JOB — Reproduce the rows verbatim, starting at the line that contains "Click the 开始录制 button" and ending at the line that contains "Looking at the screenshot, I should [x=672, y=892].", with both of those lines included.

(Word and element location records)
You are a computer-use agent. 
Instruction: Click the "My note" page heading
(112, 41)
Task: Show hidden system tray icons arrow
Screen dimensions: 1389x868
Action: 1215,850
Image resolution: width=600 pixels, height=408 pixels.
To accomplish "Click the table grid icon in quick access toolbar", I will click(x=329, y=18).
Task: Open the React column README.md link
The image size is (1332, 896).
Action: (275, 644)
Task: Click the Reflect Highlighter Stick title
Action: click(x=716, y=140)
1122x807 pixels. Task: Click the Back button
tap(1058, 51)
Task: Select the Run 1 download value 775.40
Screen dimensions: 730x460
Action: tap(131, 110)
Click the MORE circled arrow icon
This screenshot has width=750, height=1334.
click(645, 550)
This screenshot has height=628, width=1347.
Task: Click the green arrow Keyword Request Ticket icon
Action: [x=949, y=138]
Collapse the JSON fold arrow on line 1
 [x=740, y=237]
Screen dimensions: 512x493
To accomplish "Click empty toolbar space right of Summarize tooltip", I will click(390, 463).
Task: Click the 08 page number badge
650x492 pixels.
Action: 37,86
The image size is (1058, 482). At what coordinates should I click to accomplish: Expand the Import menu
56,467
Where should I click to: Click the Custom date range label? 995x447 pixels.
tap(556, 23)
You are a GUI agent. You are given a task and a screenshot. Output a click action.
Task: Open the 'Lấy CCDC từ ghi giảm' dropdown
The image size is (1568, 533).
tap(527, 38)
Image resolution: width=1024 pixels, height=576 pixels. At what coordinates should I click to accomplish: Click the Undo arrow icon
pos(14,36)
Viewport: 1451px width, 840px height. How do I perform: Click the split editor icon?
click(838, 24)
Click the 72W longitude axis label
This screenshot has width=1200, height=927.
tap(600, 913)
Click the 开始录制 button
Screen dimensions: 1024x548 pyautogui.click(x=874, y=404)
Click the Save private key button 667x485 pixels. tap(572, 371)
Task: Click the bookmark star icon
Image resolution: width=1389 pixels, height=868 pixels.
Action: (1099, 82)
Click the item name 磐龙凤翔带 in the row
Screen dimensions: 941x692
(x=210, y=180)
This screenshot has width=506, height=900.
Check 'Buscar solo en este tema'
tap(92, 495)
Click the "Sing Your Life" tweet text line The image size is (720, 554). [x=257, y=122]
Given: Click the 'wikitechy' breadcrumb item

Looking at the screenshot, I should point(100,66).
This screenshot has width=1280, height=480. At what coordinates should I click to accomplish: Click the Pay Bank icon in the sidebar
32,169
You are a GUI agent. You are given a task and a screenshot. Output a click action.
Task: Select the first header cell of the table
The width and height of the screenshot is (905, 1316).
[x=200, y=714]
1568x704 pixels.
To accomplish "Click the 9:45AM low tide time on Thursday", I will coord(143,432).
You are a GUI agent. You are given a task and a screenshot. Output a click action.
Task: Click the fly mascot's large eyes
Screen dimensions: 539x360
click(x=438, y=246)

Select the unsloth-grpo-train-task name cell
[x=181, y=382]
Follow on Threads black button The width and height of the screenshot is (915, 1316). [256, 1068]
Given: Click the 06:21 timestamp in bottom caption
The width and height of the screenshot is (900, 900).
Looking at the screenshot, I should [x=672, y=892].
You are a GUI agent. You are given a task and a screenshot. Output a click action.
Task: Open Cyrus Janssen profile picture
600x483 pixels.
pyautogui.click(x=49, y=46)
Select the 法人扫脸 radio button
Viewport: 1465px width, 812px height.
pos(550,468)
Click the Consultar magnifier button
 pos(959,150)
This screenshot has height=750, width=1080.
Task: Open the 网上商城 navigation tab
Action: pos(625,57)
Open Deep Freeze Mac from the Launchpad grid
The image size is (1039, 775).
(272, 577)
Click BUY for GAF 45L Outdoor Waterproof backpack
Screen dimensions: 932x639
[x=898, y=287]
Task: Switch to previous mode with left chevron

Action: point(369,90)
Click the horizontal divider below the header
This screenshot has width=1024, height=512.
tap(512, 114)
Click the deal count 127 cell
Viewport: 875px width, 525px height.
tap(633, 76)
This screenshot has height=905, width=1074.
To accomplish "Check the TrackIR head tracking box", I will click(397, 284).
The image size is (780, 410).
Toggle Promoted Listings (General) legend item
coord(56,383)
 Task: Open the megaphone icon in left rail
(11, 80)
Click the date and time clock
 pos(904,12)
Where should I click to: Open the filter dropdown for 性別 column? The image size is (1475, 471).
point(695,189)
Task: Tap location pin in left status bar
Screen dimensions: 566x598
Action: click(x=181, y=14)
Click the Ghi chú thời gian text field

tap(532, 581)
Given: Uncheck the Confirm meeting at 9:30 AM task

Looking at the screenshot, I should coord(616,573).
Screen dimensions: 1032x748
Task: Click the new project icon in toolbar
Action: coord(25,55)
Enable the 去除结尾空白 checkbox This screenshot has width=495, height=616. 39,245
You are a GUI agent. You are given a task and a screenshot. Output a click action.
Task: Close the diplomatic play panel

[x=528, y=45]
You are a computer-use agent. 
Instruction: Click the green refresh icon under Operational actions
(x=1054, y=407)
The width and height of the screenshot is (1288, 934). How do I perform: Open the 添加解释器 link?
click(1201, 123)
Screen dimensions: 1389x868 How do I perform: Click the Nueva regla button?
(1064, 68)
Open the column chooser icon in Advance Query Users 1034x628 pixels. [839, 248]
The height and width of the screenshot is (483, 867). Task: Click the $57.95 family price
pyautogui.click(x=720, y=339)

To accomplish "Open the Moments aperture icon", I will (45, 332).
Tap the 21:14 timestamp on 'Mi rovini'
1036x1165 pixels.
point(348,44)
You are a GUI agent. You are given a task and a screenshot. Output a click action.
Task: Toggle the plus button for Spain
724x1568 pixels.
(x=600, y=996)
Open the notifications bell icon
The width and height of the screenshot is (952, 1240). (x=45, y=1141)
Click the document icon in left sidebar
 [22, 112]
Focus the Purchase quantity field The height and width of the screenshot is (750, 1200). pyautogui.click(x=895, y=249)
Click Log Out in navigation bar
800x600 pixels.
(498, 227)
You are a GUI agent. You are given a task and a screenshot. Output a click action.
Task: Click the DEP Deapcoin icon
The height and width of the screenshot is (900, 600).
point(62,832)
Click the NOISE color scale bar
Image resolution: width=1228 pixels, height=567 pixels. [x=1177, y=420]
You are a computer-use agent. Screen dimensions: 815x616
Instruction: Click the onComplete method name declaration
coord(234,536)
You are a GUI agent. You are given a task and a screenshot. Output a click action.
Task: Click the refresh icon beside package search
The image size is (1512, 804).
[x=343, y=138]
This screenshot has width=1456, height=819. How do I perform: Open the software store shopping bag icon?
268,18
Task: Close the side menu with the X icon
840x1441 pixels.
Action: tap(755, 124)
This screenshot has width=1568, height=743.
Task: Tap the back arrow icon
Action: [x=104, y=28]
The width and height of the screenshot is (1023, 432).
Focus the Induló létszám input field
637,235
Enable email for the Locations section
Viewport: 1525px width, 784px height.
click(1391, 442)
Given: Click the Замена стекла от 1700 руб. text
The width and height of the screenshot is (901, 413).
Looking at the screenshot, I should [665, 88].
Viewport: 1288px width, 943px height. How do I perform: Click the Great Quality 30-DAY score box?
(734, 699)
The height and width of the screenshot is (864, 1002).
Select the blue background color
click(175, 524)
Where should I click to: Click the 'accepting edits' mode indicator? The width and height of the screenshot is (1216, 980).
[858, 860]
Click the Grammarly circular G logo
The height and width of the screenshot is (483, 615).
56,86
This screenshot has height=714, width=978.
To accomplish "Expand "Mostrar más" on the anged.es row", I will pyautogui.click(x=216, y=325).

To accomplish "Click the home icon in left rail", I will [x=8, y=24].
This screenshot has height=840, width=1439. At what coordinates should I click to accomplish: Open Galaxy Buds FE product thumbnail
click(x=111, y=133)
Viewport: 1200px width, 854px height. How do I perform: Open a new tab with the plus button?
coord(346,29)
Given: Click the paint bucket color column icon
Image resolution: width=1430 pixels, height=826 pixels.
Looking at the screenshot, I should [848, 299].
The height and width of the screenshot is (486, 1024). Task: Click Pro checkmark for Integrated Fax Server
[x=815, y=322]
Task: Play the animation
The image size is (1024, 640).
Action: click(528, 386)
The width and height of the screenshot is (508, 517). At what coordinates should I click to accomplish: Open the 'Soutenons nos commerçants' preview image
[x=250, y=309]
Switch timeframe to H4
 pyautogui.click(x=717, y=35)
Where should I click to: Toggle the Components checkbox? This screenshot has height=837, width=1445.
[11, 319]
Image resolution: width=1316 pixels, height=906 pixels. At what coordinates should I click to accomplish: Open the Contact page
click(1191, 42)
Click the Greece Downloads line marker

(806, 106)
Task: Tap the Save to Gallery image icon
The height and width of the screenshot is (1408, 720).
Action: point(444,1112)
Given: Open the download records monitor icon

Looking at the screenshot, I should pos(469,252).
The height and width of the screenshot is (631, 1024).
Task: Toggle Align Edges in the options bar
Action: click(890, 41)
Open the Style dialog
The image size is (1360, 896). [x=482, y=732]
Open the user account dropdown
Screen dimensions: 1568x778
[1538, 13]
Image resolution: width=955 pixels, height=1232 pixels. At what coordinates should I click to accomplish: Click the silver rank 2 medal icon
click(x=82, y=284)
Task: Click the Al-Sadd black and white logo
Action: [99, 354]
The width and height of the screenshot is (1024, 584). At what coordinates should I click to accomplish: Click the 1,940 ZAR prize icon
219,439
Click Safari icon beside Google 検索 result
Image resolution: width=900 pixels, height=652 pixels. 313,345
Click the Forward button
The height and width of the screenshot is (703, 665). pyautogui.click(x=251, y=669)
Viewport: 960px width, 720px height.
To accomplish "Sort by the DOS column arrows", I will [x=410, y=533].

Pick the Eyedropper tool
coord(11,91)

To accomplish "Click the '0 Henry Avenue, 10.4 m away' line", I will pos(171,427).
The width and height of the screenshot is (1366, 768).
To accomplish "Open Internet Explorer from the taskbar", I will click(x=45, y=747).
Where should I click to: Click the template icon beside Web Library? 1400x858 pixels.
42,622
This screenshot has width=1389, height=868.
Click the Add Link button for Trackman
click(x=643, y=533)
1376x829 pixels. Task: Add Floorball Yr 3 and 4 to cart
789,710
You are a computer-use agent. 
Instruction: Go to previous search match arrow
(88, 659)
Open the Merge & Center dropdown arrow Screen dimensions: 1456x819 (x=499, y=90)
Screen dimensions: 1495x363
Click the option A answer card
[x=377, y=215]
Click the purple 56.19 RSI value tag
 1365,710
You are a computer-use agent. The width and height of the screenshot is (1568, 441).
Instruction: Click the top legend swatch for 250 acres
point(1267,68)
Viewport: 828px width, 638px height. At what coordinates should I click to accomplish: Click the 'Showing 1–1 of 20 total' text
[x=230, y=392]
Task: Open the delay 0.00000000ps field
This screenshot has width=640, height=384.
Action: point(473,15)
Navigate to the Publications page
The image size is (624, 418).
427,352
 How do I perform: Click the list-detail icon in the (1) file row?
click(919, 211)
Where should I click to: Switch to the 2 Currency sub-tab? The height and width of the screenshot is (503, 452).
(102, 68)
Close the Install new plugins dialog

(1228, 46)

TASK ANSWER —
Click the 开始录制 button
Screen dimensions: 1024x548 pyautogui.click(x=874, y=404)
Click the Save private key button 667x485 pixels. tap(572, 371)
Task: Click the bookmark star icon
Image resolution: width=1389 pixels, height=868 pixels.
Action: (1099, 82)
Click the item name 磐龙凤翔带 in the row
Screen dimensions: 941x692
(x=210, y=180)
This screenshot has width=506, height=900.
Check 'Buscar solo en este tema'
tap(92, 495)
Click the "Sing Your Life" tweet text line The image size is (720, 554). [x=257, y=122]
Given: Click the 'wikitechy' breadcrumb item

Looking at the screenshot, I should point(100,66).
This screenshot has width=1280, height=480. At what coordinates should I click to accomplish: Click the Pay Bank icon in the sidebar
32,169
You are a GUI agent. You are given a task and a screenshot. Output a click action.
Task: Select the first header cell of the table
The width and height of the screenshot is (905, 1316).
[x=200, y=714]
1568x704 pixels.
To accomplish "Click the 9:45AM low tide time on Thursday", I will coord(143,432).
You are a GUI agent. You are given a task and a screenshot. Output a click action.
Task: Click the fly mascot's large eyes
Screen dimensions: 539x360
click(x=438, y=246)

Select the unsloth-grpo-train-task name cell
[x=181, y=382]
Follow on Threads black button The width and height of the screenshot is (915, 1316). [256, 1068]
Given: Click the 06:21 timestamp in bottom caption
The width and height of the screenshot is (900, 900).
Looking at the screenshot, I should [x=672, y=892].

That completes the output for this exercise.